__Activity__
A stretch of the entries below is to be set down exactly, running from the line with "Go to Little Big Town artist link" through the line with "You are a computer-use agent. Image resolution: width=1946", both included, and no other line.

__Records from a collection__
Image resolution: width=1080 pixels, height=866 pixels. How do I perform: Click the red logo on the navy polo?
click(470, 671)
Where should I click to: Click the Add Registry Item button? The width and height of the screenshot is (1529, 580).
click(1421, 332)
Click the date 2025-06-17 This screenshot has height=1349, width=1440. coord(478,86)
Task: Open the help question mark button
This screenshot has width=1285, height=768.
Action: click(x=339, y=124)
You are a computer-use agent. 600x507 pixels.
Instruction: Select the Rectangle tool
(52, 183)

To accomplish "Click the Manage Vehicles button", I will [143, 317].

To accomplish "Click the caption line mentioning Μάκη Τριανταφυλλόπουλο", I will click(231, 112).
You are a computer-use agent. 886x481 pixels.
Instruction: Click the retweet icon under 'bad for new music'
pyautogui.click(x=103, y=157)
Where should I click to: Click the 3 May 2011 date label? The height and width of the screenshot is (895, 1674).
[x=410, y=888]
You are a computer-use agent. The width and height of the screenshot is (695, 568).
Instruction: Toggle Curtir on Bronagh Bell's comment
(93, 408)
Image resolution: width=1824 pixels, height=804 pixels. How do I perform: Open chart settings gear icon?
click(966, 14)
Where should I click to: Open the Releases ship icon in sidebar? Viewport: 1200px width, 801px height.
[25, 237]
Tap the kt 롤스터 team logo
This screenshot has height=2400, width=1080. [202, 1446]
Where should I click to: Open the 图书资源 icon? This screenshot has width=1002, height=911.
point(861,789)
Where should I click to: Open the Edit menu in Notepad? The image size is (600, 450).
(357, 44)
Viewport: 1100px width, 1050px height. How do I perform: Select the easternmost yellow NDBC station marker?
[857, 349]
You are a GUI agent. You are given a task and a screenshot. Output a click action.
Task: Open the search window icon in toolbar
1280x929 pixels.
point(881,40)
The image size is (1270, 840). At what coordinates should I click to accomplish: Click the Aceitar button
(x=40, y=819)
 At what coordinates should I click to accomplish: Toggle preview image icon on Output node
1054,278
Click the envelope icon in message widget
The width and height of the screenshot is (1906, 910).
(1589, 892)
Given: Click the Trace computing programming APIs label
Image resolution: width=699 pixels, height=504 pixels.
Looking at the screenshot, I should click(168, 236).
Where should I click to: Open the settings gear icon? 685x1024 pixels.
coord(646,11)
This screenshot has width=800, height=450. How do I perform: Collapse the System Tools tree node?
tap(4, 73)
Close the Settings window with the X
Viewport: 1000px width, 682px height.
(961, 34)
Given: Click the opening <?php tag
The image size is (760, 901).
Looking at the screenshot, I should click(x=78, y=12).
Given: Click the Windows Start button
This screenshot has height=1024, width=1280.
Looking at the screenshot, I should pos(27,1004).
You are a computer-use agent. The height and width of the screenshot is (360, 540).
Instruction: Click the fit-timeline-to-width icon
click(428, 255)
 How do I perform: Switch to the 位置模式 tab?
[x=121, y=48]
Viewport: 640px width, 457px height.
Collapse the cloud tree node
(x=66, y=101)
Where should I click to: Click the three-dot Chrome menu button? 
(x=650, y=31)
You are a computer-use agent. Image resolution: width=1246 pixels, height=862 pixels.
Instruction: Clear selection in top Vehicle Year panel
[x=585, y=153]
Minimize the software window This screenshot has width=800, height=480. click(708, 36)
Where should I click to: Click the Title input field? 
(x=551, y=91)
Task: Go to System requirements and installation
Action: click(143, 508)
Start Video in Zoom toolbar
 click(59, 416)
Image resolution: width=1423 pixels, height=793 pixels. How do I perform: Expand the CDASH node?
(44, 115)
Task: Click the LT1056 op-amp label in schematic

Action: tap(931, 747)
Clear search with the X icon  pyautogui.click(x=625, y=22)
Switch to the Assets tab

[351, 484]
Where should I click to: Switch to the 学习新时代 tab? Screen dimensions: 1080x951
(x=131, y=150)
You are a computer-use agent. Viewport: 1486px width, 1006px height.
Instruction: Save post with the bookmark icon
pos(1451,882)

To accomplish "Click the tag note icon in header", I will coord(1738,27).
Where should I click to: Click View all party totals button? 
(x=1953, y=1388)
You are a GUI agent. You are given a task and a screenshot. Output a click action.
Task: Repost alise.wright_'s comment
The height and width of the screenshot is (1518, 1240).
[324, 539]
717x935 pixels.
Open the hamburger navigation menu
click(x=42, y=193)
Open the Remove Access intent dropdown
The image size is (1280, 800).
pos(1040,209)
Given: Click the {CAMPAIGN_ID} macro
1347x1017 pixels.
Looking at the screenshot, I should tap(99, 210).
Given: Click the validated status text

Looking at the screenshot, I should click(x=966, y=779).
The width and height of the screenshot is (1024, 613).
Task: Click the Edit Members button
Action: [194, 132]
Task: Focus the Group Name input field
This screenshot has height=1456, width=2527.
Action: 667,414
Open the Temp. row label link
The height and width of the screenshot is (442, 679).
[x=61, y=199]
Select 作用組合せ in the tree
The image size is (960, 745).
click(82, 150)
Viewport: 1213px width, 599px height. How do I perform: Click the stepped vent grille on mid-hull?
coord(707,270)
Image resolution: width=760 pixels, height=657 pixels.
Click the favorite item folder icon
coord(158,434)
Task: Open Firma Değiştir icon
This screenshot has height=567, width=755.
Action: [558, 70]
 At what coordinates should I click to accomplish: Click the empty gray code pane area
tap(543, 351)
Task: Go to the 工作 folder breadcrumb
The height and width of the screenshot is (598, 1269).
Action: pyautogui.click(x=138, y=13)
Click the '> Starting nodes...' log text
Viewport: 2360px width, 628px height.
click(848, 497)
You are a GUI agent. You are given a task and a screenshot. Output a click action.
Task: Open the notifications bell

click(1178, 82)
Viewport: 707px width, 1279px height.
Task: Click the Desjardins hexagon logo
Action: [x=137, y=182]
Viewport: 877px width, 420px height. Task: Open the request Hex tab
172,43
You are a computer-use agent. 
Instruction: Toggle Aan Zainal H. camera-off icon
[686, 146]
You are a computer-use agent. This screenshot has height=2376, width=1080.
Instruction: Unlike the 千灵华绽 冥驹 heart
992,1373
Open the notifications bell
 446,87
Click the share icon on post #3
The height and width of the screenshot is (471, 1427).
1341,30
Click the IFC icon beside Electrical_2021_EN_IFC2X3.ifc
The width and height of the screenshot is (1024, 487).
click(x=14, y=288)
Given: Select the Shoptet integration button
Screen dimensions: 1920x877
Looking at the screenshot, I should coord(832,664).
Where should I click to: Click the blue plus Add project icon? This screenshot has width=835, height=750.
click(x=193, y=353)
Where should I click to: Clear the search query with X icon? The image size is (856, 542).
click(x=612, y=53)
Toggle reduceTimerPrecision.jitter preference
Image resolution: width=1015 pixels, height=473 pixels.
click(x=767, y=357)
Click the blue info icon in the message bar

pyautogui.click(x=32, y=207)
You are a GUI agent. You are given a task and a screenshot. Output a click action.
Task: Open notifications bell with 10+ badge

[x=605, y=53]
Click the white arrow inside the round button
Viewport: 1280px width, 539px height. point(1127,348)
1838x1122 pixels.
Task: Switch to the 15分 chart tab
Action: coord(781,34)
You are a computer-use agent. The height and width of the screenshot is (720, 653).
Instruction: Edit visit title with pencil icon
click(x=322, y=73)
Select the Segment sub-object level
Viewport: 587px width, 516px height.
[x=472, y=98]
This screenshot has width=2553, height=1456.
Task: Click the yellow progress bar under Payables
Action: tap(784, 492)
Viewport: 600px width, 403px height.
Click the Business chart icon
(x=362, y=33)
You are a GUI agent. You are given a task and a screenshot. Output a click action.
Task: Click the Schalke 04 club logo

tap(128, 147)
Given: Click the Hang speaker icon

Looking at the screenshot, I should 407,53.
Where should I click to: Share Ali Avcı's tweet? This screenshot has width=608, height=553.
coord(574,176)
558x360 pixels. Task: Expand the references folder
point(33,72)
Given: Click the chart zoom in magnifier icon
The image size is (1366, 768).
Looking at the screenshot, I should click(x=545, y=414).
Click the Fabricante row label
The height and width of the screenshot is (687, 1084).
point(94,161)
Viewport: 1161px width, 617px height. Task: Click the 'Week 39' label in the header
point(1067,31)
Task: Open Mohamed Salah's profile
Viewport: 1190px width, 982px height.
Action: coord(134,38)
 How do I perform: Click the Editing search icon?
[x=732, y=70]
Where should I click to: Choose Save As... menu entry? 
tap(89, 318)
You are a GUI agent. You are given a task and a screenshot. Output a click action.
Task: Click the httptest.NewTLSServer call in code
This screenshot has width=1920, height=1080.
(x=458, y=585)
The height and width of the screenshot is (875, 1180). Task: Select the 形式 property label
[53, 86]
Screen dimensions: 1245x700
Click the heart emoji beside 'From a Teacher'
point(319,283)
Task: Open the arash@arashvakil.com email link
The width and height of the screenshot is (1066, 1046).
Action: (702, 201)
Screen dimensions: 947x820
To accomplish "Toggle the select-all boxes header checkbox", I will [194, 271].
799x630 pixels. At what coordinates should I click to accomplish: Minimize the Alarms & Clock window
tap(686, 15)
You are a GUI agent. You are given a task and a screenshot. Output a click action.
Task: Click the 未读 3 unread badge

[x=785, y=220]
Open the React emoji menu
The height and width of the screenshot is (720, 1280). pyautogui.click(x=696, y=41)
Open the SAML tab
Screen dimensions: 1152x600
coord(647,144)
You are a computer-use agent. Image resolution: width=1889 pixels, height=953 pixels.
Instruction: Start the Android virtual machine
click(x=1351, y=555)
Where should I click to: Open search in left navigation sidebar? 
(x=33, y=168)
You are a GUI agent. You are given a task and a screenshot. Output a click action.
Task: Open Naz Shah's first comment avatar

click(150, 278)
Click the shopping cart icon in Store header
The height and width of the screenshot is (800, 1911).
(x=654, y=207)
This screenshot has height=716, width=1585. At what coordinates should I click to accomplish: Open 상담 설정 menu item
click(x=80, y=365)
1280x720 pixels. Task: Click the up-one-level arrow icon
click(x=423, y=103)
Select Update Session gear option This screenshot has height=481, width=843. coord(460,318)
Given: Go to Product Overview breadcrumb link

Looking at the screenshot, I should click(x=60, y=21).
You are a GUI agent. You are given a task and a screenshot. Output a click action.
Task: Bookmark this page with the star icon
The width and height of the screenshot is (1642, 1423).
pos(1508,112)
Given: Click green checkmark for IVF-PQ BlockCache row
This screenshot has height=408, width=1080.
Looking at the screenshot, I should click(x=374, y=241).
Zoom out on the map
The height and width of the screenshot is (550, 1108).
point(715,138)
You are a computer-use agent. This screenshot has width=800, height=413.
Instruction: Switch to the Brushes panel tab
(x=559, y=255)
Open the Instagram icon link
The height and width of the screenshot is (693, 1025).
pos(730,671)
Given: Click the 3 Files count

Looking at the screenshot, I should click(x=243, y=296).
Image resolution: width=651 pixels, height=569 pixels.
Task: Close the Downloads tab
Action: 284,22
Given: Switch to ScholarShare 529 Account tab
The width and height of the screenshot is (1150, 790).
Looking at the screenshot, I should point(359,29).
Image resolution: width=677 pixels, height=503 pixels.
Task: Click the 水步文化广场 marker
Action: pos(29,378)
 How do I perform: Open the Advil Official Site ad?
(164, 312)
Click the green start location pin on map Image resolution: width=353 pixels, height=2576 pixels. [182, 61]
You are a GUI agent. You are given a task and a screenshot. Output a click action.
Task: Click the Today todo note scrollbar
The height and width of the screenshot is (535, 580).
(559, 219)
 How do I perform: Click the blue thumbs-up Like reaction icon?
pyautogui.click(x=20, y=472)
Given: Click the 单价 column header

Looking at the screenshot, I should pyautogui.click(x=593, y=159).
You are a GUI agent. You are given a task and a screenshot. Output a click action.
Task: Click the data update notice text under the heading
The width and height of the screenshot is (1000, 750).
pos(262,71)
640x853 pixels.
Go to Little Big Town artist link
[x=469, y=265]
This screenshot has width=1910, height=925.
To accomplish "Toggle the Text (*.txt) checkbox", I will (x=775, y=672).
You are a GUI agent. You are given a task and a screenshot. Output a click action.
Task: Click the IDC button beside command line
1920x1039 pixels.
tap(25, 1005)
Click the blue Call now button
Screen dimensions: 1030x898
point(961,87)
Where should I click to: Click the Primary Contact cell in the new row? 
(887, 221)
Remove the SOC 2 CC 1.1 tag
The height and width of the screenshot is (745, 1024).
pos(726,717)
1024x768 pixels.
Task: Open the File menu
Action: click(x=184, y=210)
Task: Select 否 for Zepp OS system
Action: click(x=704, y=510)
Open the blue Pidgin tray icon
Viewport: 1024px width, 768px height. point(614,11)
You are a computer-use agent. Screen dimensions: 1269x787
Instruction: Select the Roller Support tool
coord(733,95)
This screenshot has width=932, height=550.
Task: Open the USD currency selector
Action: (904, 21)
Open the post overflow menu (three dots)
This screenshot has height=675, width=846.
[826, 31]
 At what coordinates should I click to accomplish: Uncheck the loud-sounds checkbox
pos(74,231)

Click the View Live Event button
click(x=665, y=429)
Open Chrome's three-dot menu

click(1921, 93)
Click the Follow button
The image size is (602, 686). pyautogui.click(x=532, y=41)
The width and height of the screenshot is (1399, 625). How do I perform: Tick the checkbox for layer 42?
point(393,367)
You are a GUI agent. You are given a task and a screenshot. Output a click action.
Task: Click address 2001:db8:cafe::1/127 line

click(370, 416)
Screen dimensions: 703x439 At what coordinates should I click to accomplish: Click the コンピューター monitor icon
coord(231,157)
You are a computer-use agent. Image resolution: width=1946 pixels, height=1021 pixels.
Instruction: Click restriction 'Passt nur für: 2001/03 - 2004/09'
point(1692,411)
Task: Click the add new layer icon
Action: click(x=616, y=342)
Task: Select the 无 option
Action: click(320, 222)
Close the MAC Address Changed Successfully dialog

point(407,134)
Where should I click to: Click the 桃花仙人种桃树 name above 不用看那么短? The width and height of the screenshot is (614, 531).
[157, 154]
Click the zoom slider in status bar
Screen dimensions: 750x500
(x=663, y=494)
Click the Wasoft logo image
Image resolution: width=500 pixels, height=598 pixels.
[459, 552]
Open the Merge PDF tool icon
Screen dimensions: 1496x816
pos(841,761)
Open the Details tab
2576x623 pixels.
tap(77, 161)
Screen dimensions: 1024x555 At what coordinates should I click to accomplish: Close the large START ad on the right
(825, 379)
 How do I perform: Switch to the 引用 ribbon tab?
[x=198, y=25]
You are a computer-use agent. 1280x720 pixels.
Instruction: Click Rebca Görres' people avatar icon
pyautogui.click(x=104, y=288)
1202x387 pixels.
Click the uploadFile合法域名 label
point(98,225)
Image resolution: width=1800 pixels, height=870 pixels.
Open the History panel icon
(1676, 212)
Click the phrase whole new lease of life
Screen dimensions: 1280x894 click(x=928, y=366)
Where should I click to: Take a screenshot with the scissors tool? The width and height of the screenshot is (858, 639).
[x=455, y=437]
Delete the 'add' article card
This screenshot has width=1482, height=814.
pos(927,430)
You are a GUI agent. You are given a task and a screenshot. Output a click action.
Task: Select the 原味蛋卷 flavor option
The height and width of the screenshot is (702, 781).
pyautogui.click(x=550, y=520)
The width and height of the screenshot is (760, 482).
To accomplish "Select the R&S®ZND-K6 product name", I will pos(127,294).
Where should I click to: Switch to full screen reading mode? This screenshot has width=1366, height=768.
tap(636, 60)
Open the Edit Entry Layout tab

__Exercise output__
Go to Little Big Town artist link
[x=469, y=265]
This screenshot has width=1910, height=925.
To accomplish "Toggle the Text (*.txt) checkbox", I will (x=775, y=672).
You are a GUI agent. You are given a task and a screenshot. Output a click action.
Task: Click the IDC button beside command line
1920x1039 pixels.
tap(25, 1005)
Click the blue Call now button
Screen dimensions: 1030x898
point(961,87)
Where should I click to: Click the Primary Contact cell in the new row? 
(887, 221)
Remove the SOC 2 CC 1.1 tag
The height and width of the screenshot is (745, 1024).
pos(726,717)
1024x768 pixels.
Task: Open the File menu
Action: click(x=184, y=210)
Task: Select 否 for Zepp OS system
Action: click(x=704, y=510)
Open the blue Pidgin tray icon
Viewport: 1024px width, 768px height. point(614,11)
You are a computer-use agent. Screen dimensions: 1269x787
Instruction: Select the Roller Support tool
coord(733,95)
This screenshot has width=932, height=550.
Task: Open the USD currency selector
Action: (904, 21)
Open the post overflow menu (three dots)
This screenshot has height=675, width=846.
[826, 31]
 At what coordinates should I click to accomplish: Uncheck the loud-sounds checkbox
pos(74,231)

Click the View Live Event button
click(x=665, y=429)
Open Chrome's three-dot menu

click(1921, 93)
Click the Follow button
The image size is (602, 686). pyautogui.click(x=532, y=41)
The width and height of the screenshot is (1399, 625). How do I perform: Tick the checkbox for layer 42?
point(393,367)
You are a GUI agent. You are given a task and a screenshot. Output a click action.
Task: Click address 2001:db8:cafe::1/127 line

click(370, 416)
Screen dimensions: 703x439 At what coordinates should I click to accomplish: Click the コンピューター monitor icon
coord(231,157)
You are a computer-use agent. Image resolution: width=1946 pixels, height=1021 pixels.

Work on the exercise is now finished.